This is a re-post of an earlier article I wrote. Any links will now be busted... Sorry.
UDDI registries provide a number of features. Primarily they are billed as governance mechanisms for enterprises running SOA environments. They also provide endpoint indirection capabilities, which are useful from a governance perspective, but can also be used for testing. This is an extension of the dependency injection pattern, which is commonly used in object oriented programming, into the distributed world. When a developer unit tests he wants to test only his component, and not necessarily the dependencies of his component. This leads to more directed testing, and means that a high level component can be developed in parallel to lower level components, or even before.
By using dependency injection, we can abstract away the dependencies of a component and replace the code that we are calling with an interface which gets updated at run time to point to the implementation that we want: either the real implementation (for production) or a testing stub implementation that suits the test that we are running. This approach is generally called Mocking and is in widespread use throughout the industry.

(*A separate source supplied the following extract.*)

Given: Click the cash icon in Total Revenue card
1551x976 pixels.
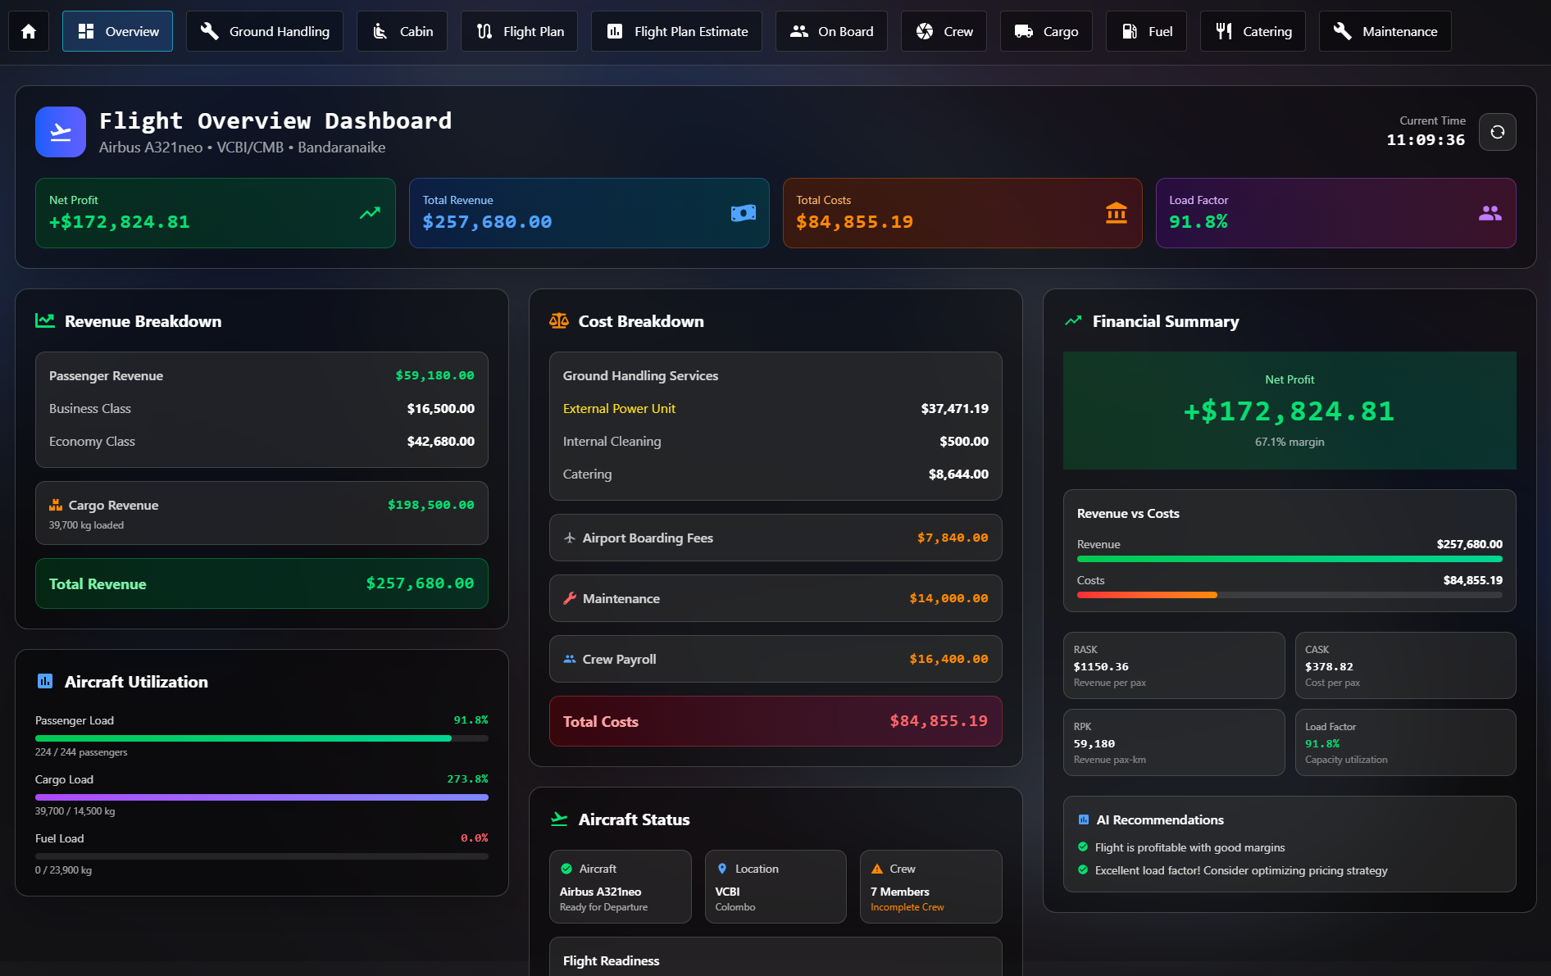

In the SOA world, our interfaces are WSDLs, so we don't really need to change our development practices to support dependency injection; all we need is a mechanism. Oracle's BPEL product provides a test tool that allows the developer to run his orchestration process in a special mode where any invoke/receive step can be replaced by a Mocked response. This is great, but it is not a general solution, and the testing tool has several.... well bugs.... that make it more difficult to use. UDDI registries also provide the capability to indirect endpoints, so they could equally well be used in this regard. It has the advantage of being ubiquitous. Wherever you invoke web services, you can use UDDI. Those endpoints can be changed to point to your mock services, possibly written in SoapUI. What this requires is runtime access to the UDDI server The general process for running a unit test would now be:
Set up your UDDI registry to contain your consumed interface (the target service)

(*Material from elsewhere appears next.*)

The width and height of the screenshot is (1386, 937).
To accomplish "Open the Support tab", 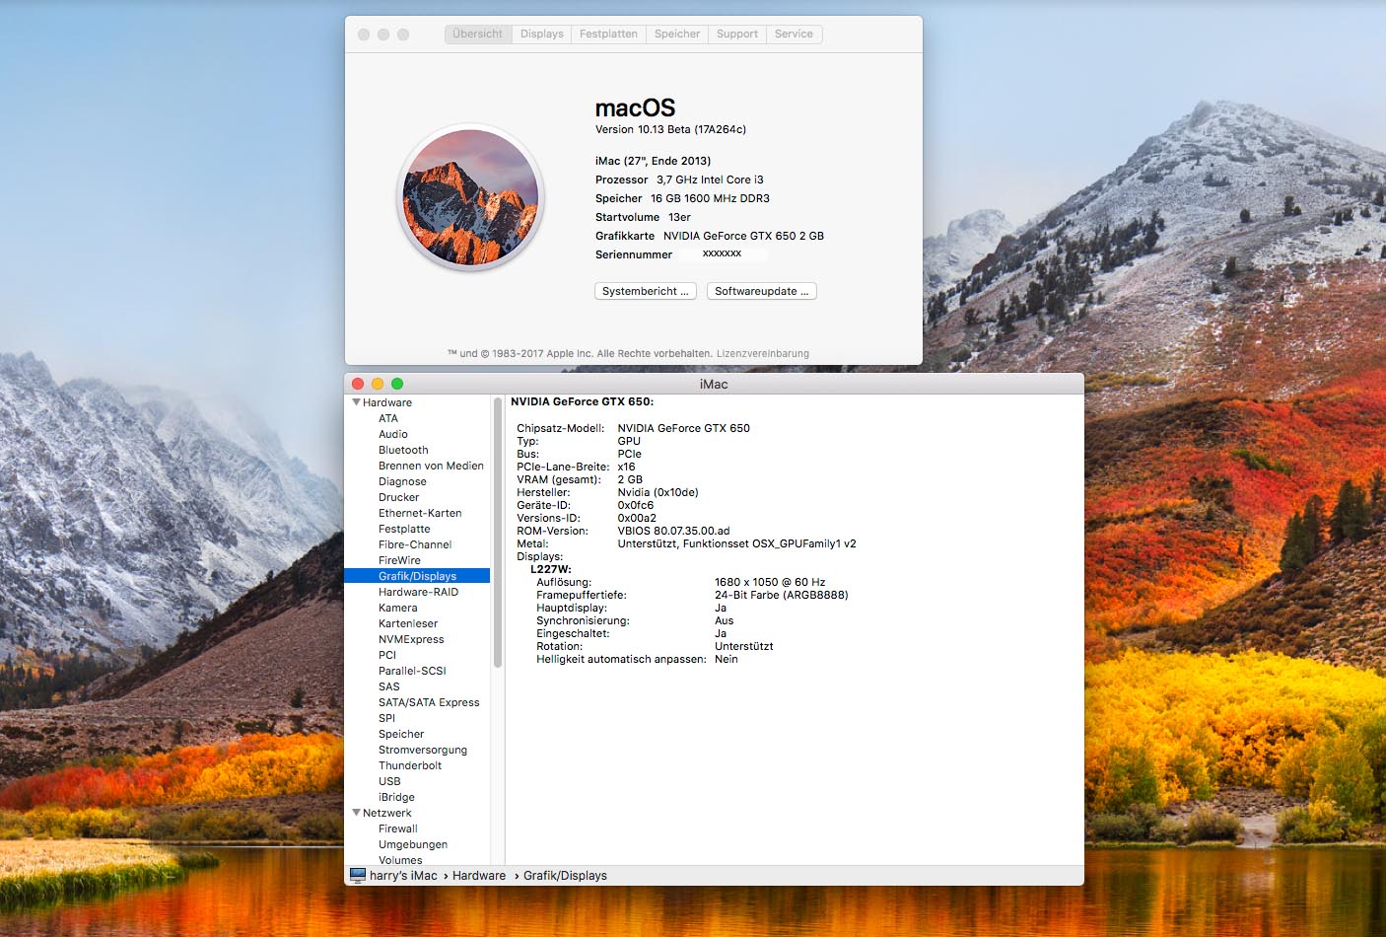I will coord(736,34).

Code and deploy your consumer service to use this UDDI service
Run your unit test
Start up your Mock Service
Update the UDDI endpoint to point to the mock
Run the test code
Restore the UDDI key to its original value (optional)
Report your Results
For this to work correctly your tests must have control over the UDDI server. For the duration of the tests, the endpoints must be set correctly on your UDDI server for the tests to work. If you have multiple developers all working on the same system, this means that they each need their own environment. If a common environment was used, one developer could update the key for a service that another developer was using, thus making the results inconsistent.

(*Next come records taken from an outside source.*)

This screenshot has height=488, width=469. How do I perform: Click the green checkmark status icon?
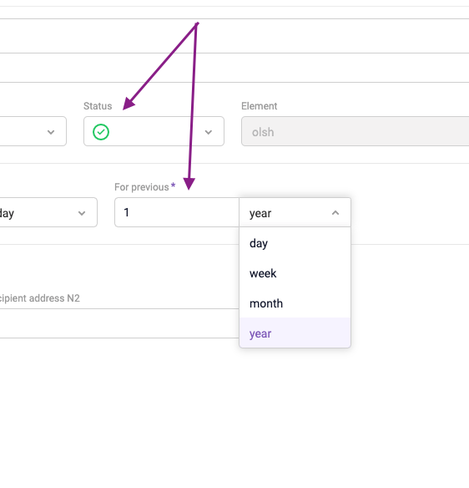101,132
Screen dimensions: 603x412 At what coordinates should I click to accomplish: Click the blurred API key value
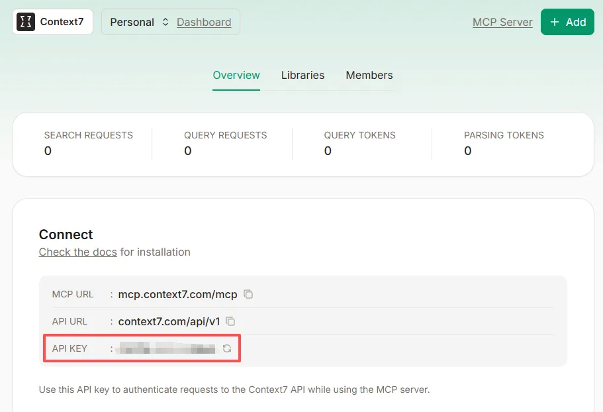[x=166, y=348]
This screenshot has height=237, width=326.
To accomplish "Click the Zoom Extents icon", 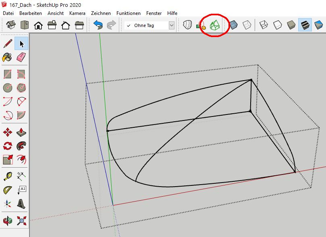I will (x=21, y=220).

Now product licensing rears its ugly head. Commercial products need to be licensed to be used, and most SOA toolsets do not support free licenses for these tools. The thought is that these are enterprise tools and should be charged appropriately. This is unfortunate, as it makes dependency injection and unit testing using services very difficult. JUDDI is an open source implementation of the UDDI v2 specification. In my project we are currently evaluating whether this would be appropriate for use as a dependency injection tool. If it is, then this will be great, but I still don't think its ideal. All products are not created equal, and we will need to perform additional testing to make sure that our system supports our commercial, expensive UDDI registry as well as the free JUDDI. It also means that we are restricted to the most common denominator of functionality between the two products.
Life would be much easier if the SOA tools were freely licensed for development purposes. I'm probably hoping against hope, but to me it makes good business sense. If you let developers use your products for development, they will get used more in production.